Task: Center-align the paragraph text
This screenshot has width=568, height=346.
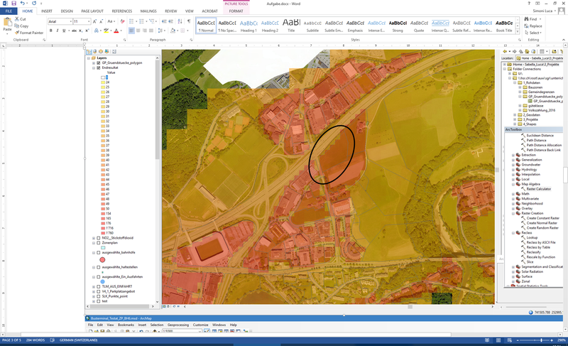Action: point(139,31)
-.-.-
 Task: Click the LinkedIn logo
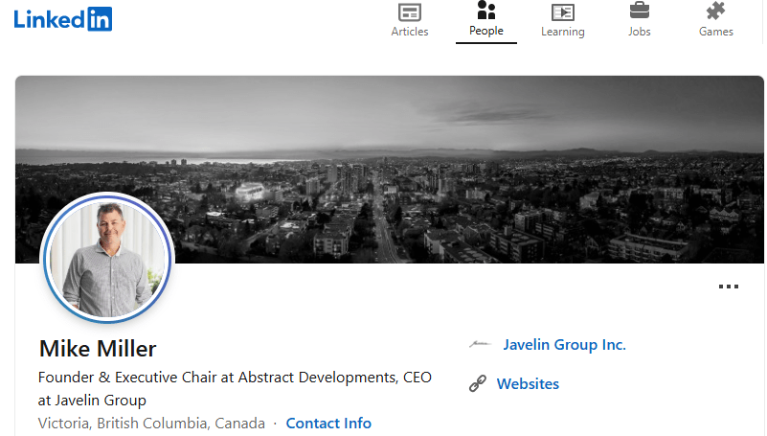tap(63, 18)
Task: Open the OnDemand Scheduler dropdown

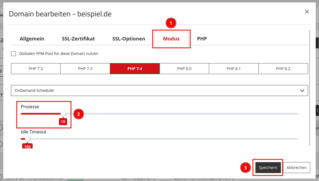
-.-.-
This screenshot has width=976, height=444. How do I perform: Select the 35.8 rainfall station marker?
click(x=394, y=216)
-.-.-
Given problem: Format the stretch of the records from the line containing "This screenshot has width=976, height=444." through the line containing "click(x=394, y=216)" as a JSON list of strings, one string per line, omitting blank lines.

Solution to this problem:
[
  "This screenshot has width=976, height=444. How do I perform: Select the 35.8 rainfall station marker?",
  "click(x=394, y=216)"
]